William Shannon wrote
Do you have anyway to reduce the number of covariates before partitioning? I would be concerned about the curse of dimensionality with 900 variables and 1,000 data points. It would be very easy to find excellent classifiers based on noise. Some suggest that a split data set (train on one subset randomly selected from the 1,000 data points and test on the remaining) overcomes this. However, if X by chance due to the curse of dimensionality discriminates well than it will discriminate well in both the training and test data sets.
and suggested the following experiment:
1. Simulate a dataset consisting of 1,000 data points and 900 covariates where each covariate value comes from a normal(0,1) (or any other distribution) -- everything independent from each other.
2. Randomly assign the first 500 data points to group 1 and the second 500 data points to group 2
3. Fit your favorite discriminator to predict these two groups and see how well you can with random data.
4. After identifying the best fitting model removes those covariates and redo the analysis.
I did this.
Using party, there were no viable splits in the original data.
Here is my code:
treetestdata <- as.data.frame(mvrnorm(n = 1000, mu=rep(0,900), Sigma = diag(900)))

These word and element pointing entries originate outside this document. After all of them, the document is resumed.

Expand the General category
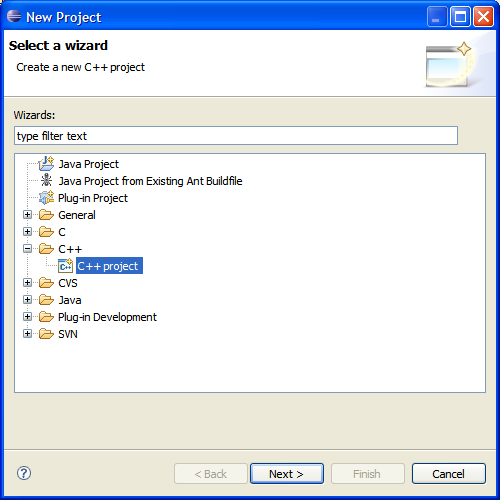This screenshot has width=500, height=500. 27,215
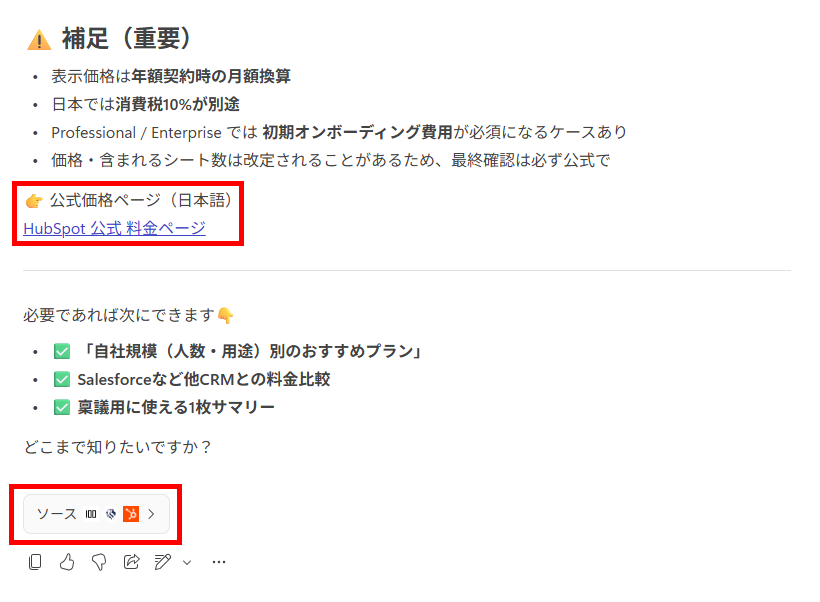Expand sources using the right chevron
Viewport: 820px width, 602px height.
tap(152, 514)
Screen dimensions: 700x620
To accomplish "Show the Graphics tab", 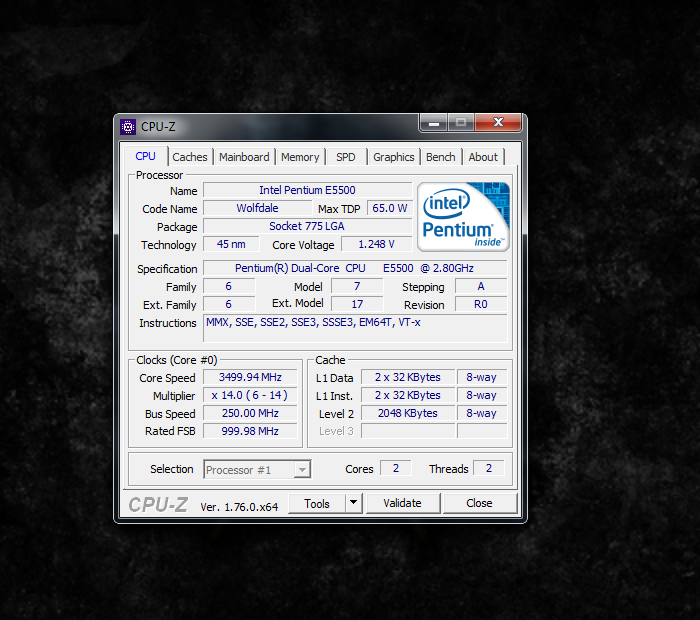I will [394, 157].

treetestdata$GROUP <- rep(c("G1","G2"), each=500)
treetest <- ctree(as.factor(GROUP) ~ ., data = treetestdata)
the result was a single node, with 500 subjects in each of the two groups.
There was, thus, no way to do steps 3 or 4.
Now, it's true that these variables are uncorrelated and mine in real life are correlated. I can play around with that a little bit, but don't have time to do so right now. If others are interested in playing around with this structure, I'd appreciate seeing any results.